■ **Data extract**
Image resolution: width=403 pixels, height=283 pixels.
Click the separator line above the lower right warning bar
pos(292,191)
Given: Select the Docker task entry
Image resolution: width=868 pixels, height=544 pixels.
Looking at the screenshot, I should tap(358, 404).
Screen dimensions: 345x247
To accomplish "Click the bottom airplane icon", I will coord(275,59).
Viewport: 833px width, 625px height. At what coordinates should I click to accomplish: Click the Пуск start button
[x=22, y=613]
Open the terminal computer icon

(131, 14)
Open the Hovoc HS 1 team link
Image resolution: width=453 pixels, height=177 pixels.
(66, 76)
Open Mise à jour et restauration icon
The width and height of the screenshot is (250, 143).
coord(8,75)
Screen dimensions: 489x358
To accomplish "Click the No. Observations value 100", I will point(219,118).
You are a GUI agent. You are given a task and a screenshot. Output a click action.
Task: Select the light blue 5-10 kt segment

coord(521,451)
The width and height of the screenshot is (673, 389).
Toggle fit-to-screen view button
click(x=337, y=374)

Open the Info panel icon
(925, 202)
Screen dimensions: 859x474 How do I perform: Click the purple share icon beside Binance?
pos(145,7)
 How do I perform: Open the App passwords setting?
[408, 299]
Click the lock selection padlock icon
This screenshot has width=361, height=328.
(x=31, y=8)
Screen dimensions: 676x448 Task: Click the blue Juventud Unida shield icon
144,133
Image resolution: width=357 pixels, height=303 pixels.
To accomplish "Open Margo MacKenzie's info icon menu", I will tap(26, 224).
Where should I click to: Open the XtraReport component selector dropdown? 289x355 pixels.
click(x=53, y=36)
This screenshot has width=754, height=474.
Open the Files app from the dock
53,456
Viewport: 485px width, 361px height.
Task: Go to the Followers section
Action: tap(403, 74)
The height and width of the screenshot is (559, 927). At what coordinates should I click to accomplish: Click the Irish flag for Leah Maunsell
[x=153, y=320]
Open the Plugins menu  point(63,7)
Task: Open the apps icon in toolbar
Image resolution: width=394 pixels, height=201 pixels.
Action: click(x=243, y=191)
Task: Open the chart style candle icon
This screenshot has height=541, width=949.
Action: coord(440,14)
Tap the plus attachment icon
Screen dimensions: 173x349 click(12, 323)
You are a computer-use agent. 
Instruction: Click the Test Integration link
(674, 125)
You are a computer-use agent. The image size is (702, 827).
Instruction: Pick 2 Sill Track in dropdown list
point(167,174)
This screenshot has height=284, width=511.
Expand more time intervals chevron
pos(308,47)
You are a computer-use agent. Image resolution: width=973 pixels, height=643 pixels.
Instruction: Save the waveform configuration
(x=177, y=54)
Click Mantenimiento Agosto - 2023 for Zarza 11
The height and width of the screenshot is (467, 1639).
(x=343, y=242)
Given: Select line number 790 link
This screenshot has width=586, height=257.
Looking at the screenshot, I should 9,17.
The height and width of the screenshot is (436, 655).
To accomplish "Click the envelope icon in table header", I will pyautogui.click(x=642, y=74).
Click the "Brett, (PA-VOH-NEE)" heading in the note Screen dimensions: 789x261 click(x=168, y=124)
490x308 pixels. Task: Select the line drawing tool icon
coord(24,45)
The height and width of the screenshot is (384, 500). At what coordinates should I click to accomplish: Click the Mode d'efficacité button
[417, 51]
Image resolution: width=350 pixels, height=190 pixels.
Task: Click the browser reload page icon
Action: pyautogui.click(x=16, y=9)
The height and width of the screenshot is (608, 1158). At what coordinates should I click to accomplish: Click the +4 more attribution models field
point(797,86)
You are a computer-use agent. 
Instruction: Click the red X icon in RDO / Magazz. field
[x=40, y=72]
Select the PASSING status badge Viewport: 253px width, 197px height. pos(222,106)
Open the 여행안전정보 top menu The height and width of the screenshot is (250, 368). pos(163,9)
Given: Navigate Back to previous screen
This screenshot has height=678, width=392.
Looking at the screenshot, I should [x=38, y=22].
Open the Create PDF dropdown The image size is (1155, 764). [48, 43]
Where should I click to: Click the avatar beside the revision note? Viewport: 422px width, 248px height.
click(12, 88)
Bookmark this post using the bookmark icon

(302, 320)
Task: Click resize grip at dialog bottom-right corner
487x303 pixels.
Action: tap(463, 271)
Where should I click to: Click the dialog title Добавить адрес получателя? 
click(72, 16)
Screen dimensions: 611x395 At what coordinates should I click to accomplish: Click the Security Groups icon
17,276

■ **Exercise directions**
From the data above, reproduce word for word the lines running from the line with "Task: Select the light blue 5-10 kt segment" to the line with "You are a computer-use agent. Image", ends included.

■ **Exercise solution**
Task: Select the light blue 5-10 kt segment

coord(521,451)
The width and height of the screenshot is (673, 389).
Toggle fit-to-screen view button
click(x=337, y=374)

Open the Info panel icon
(925, 202)
Screen dimensions: 859x474 How do I perform: Click the purple share icon beside Binance?
pos(145,7)
 How do I perform: Open the App passwords setting?
[408, 299]
Click the lock selection padlock icon
This screenshot has width=361, height=328.
(x=31, y=8)
Screen dimensions: 676x448 Task: Click the blue Juventud Unida shield icon
144,133
Image resolution: width=357 pixels, height=303 pixels.
To accomplish "Open Margo MacKenzie's info icon menu", I will tap(26, 224).
Where should I click to: Open the XtraReport component selector dropdown? 289x355 pixels.
click(x=53, y=36)
This screenshot has width=754, height=474.
Open the Files app from the dock
53,456
Viewport: 485px width, 361px height.
Task: Go to the Followers section
Action: tap(403, 74)
The height and width of the screenshot is (559, 927). At what coordinates should I click to accomplish: Click the Irish flag for Leah Maunsell
[x=153, y=320]
Open the Plugins menu  point(63,7)
Task: Open the apps icon in toolbar
Image resolution: width=394 pixels, height=201 pixels.
Action: click(x=243, y=191)
Task: Open the chart style candle icon
This screenshot has height=541, width=949.
Action: coord(440,14)
Tap the plus attachment icon
Screen dimensions: 173x349 click(12, 323)
You are a computer-use agent. 
Instruction: Click the Test Integration link
(674, 125)
You are a computer-use agent. The image size is (702, 827).
Instruction: Pick 2 Sill Track in dropdown list
point(167,174)
This screenshot has height=284, width=511.
Expand more time intervals chevron
pos(308,47)
You are a computer-use agent. Image resolution: width=973 pixels, height=643 pixels.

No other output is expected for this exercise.